▶ ASSIGNED TASK: Repeat the entries in full. Each line must match exactly.

▶ EXTRACTED RECORDS:
☆ ☆ ☆ ☆ ☆
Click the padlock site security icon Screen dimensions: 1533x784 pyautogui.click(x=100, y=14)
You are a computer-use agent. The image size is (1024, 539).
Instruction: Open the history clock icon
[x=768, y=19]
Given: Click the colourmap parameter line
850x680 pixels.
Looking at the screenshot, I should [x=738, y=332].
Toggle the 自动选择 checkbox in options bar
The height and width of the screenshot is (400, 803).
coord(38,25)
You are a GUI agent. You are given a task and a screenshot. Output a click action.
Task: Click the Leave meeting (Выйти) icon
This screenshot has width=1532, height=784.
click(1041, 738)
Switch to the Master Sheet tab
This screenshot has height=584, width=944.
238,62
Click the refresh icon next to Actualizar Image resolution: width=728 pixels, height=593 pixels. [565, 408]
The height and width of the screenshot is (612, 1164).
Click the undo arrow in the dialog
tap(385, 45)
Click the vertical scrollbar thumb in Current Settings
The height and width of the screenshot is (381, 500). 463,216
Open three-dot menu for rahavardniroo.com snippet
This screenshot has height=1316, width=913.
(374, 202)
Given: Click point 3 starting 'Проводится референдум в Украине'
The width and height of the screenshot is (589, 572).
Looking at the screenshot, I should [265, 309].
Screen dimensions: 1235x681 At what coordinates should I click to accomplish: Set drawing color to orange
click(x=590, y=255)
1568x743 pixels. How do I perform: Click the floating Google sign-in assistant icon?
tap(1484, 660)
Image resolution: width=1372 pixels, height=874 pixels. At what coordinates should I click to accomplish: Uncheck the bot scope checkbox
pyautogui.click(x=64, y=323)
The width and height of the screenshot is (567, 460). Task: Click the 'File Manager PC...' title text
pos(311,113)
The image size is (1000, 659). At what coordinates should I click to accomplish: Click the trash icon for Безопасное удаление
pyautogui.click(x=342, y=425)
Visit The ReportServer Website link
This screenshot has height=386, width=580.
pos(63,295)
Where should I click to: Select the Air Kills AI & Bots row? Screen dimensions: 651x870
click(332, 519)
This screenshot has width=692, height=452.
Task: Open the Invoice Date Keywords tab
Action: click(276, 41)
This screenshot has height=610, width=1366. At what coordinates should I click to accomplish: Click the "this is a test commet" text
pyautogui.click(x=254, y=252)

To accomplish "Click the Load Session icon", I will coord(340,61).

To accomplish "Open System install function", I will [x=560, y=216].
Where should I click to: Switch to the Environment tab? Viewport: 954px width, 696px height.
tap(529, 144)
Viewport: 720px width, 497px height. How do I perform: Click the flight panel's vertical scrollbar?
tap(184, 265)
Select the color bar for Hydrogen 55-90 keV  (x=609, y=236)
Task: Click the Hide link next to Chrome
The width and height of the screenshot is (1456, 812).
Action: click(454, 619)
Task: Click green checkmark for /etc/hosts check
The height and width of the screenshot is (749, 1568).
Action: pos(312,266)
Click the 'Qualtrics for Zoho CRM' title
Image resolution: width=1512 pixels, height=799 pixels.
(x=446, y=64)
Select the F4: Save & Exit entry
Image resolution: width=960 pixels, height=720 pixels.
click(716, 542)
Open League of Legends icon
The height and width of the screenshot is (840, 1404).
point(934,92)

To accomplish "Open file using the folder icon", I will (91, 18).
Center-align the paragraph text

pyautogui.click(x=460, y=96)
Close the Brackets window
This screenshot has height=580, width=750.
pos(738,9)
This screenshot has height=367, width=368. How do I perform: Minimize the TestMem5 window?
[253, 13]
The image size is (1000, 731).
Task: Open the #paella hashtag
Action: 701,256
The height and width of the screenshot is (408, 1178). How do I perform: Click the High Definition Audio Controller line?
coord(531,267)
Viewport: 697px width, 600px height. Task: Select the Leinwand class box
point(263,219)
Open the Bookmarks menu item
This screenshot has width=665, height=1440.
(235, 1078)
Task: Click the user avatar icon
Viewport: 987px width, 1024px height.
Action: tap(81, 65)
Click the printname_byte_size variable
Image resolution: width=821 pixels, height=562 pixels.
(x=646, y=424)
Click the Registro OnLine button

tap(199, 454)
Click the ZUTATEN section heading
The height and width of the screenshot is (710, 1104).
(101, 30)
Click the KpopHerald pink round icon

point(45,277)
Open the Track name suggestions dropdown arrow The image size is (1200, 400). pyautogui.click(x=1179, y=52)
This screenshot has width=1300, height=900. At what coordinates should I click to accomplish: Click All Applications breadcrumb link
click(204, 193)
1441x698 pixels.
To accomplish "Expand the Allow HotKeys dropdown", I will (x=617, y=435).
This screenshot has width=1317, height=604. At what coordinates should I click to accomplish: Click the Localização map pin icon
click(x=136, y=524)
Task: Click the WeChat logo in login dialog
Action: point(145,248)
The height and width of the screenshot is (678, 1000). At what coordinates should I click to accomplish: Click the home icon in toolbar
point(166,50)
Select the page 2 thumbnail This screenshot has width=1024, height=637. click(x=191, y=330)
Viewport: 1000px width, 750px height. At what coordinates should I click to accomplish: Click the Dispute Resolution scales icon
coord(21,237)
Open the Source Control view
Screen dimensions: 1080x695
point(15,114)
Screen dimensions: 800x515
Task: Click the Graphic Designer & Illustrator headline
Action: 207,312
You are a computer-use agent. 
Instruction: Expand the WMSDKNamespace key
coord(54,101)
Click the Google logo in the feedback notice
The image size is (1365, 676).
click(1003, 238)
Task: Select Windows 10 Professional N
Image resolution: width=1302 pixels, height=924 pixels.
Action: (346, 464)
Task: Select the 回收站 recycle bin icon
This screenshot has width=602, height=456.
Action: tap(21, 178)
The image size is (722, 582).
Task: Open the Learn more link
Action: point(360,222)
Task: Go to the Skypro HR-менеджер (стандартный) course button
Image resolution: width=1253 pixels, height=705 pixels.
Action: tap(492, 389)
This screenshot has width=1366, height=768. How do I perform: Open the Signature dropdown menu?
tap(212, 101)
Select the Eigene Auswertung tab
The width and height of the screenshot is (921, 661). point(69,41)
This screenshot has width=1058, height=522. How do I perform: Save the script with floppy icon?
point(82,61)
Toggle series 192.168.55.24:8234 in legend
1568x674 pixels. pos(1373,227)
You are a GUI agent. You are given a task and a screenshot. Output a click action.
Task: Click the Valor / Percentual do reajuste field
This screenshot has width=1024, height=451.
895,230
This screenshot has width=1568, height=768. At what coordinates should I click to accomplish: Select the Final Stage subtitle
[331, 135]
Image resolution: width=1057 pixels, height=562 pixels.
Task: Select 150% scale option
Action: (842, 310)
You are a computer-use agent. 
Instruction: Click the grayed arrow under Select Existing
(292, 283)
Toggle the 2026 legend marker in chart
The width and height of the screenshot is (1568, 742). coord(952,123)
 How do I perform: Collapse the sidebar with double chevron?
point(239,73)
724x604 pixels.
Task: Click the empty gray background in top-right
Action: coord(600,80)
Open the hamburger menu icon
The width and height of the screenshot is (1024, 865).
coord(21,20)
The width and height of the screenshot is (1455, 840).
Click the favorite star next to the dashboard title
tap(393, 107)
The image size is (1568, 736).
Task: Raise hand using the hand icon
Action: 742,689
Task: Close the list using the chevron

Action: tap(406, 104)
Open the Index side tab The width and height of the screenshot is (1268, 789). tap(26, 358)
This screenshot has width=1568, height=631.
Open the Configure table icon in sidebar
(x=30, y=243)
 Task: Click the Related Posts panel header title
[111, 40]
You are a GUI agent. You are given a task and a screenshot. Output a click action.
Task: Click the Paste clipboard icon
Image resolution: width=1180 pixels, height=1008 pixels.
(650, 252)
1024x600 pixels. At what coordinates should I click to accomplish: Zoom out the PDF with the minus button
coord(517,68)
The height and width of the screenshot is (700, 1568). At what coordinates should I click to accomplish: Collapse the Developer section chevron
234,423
☆ ☆ ☆ ☆ ☆
▶ RESULT OF THIS EXERCISE:
Click the padlock site security icon Screen dimensions: 1533x784 pyautogui.click(x=100, y=14)
You are a computer-use agent. The image size is (1024, 539).
Instruction: Open the history clock icon
[x=768, y=19]
Given: Click the colourmap parameter line
850x680 pixels.
Looking at the screenshot, I should [x=738, y=332].
Toggle the 自动选择 checkbox in options bar
The height and width of the screenshot is (400, 803).
coord(38,25)
You are a GUI agent. You are given a task and a screenshot. Output a click action.
Task: Click the Leave meeting (Выйти) icon
This screenshot has width=1532, height=784.
click(1041, 738)
Switch to the Master Sheet tab
This screenshot has height=584, width=944.
238,62
Click the refresh icon next to Actualizar Image resolution: width=728 pixels, height=593 pixels. [565, 408]
The height and width of the screenshot is (612, 1164).
Click the undo arrow in the dialog
tap(385, 45)
Click the vertical scrollbar thumb in Current Settings
The height and width of the screenshot is (381, 500). 463,216
Open three-dot menu for rahavardniroo.com snippet
This screenshot has height=1316, width=913.
(374, 202)
Given: Click point 3 starting 'Проводится референдум в Украине'
The width and height of the screenshot is (589, 572).
Looking at the screenshot, I should [265, 309].
Screen dimensions: 1235x681 At what coordinates should I click to accomplish: Set drawing color to orange
click(x=590, y=255)
1568x743 pixels. How do I perform: Click the floating Google sign-in assistant icon?
tap(1484, 660)
Image resolution: width=1372 pixels, height=874 pixels. At what coordinates should I click to accomplish: Uncheck the bot scope checkbox
pyautogui.click(x=64, y=323)
The width and height of the screenshot is (567, 460). Task: Click the 'File Manager PC...' title text
pos(311,113)
The image size is (1000, 659). At what coordinates should I click to accomplish: Click the trash icon for Безопасное удаление
pyautogui.click(x=342, y=425)
Visit The ReportServer Website link
This screenshot has height=386, width=580.
pos(63,295)
Where should I click to: Select the Air Kills AI & Bots row? Screen dimensions: 651x870
click(332, 519)
This screenshot has width=692, height=452.
Task: Open the Invoice Date Keywords tab
Action: click(276, 41)
This screenshot has height=610, width=1366. At what coordinates should I click to accomplish: Click the "this is a test commet" text
pyautogui.click(x=254, y=252)

To accomplish "Click the Load Session icon", I will coord(340,61).

To accomplish "Open System install function", I will [x=560, y=216].
Where should I click to: Switch to the Environment tab? Viewport: 954px width, 696px height.
tap(529, 144)
Viewport: 720px width, 497px height. How do I perform: Click the flight panel's vertical scrollbar?
tap(184, 265)
Select the color bar for Hydrogen 55-90 keV  (x=609, y=236)
Task: Click the Hide link next to Chrome
The width and height of the screenshot is (1456, 812).
Action: click(454, 619)
Task: Click green checkmark for /etc/hosts check
The height and width of the screenshot is (749, 1568).
Action: pos(312,266)
Click the 'Qualtrics for Zoho CRM' title
Image resolution: width=1512 pixels, height=799 pixels.
(x=446, y=64)
Select the F4: Save & Exit entry
Image resolution: width=960 pixels, height=720 pixels.
click(716, 542)
Open League of Legends icon
The height and width of the screenshot is (840, 1404).
point(934,92)

To accomplish "Open file using the folder icon", I will (91, 18).
Center-align the paragraph text

pyautogui.click(x=460, y=96)
Close the Brackets window
This screenshot has height=580, width=750.
pos(738,9)
This screenshot has height=367, width=368. How do I perform: Minimize the TestMem5 window?
[253, 13]
The image size is (1000, 731).
Task: Open the #paella hashtag
Action: 701,256
The height and width of the screenshot is (408, 1178). How do I perform: Click the High Definition Audio Controller line?
coord(531,267)
Viewport: 697px width, 600px height. Task: Select the Leinwand class box
point(263,219)
Open the Bookmarks menu item
This screenshot has width=665, height=1440.
(235, 1078)
Task: Click the user avatar icon
Viewport: 987px width, 1024px height.
Action: tap(81, 65)
Click the printname_byte_size variable
Image resolution: width=821 pixels, height=562 pixels.
(x=646, y=424)
Click the Registro OnLine button

tap(199, 454)
Click the ZUTATEN section heading
The height and width of the screenshot is (710, 1104).
(101, 30)
Click the KpopHerald pink round icon

point(45,277)
Open the Track name suggestions dropdown arrow The image size is (1200, 400). pyautogui.click(x=1179, y=52)
This screenshot has width=1300, height=900. At what coordinates should I click to accomplish: Click All Applications breadcrumb link
click(204, 193)
1441x698 pixels.
To accomplish "Expand the Allow HotKeys dropdown", I will (x=617, y=435).
This screenshot has width=1317, height=604. At what coordinates should I click to accomplish: Click the Localização map pin icon
click(x=136, y=524)
Task: Click the WeChat logo in login dialog
Action: point(145,248)
The height and width of the screenshot is (678, 1000). At what coordinates should I click to accomplish: Click the home icon in toolbar
point(166,50)
Select the page 2 thumbnail This screenshot has width=1024, height=637. click(x=191, y=330)
Viewport: 1000px width, 750px height. At what coordinates should I click to accomplish: Click the Dispute Resolution scales icon
coord(21,237)
Open the Source Control view
Screen dimensions: 1080x695
point(15,114)
Screen dimensions: 800x515
Task: Click the Graphic Designer & Illustrator headline
Action: 207,312
You are a computer-use agent. 
Instruction: Expand the WMSDKNamespace key
coord(54,101)
Click the Google logo in the feedback notice
The image size is (1365, 676).
click(1003, 238)
Task: Select Windows 10 Professional N
Image resolution: width=1302 pixels, height=924 pixels.
Action: (346, 464)
Task: Select the 回收站 recycle bin icon
This screenshot has width=602, height=456.
Action: tap(21, 178)
The image size is (722, 582).
Task: Open the Learn more link
Action: point(360,222)
Task: Go to the Skypro HR-менеджер (стандартный) course button
Image resolution: width=1253 pixels, height=705 pixels.
Action: tap(492, 389)
This screenshot has width=1366, height=768. How do I perform: Open the Signature dropdown menu?
tap(212, 101)
Select the Eigene Auswertung tab
The width and height of the screenshot is (921, 661). point(69,41)
This screenshot has width=1058, height=522. How do I perform: Save the script with floppy icon?
point(82,61)
Toggle series 192.168.55.24:8234 in legend
1568x674 pixels. pos(1373,227)
You are a GUI agent. You are given a task and a screenshot. Output a click action.
Task: Click the Valor / Percentual do reajuste field
This screenshot has width=1024, height=451.
895,230
This screenshot has width=1568, height=768. At what coordinates should I click to accomplish: Select the Final Stage subtitle
[331, 135]
Image resolution: width=1057 pixels, height=562 pixels.
Task: Select 150% scale option
Action: (842, 310)
You are a computer-use agent. 
Instruction: Click the grayed arrow under Select Existing
(292, 283)
Toggle the 2026 legend marker in chart
The width and height of the screenshot is (1568, 742). coord(952,123)
 How do I perform: Collapse the sidebar with double chevron?
point(239,73)
724x604 pixels.
Task: Click the empty gray background in top-right
Action: coord(600,80)
Open the hamburger menu icon
The width and height of the screenshot is (1024, 865).
coord(21,20)
The width and height of the screenshot is (1455, 840).
Click the favorite star next to the dashboard title
tap(393, 107)
The image size is (1568, 736).
Task: Raise hand using the hand icon
Action: 742,689
Task: Close the list using the chevron

Action: tap(406, 104)
Open the Index side tab The width and height of the screenshot is (1268, 789). tap(26, 358)
This screenshot has width=1568, height=631.
Open the Configure table icon in sidebar
(x=30, y=243)
 Task: Click the Related Posts panel header title
[111, 40]
You are a GUI agent. You are given a task and a screenshot. Output a click action.
Task: Click the Paste clipboard icon
Image resolution: width=1180 pixels, height=1008 pixels.
(650, 252)
1024x600 pixels. At what coordinates should I click to accomplish: Zoom out the PDF with the minus button
coord(517,68)
The height and width of the screenshot is (700, 1568). At what coordinates should I click to accomplish: Collapse the Developer section chevron
234,423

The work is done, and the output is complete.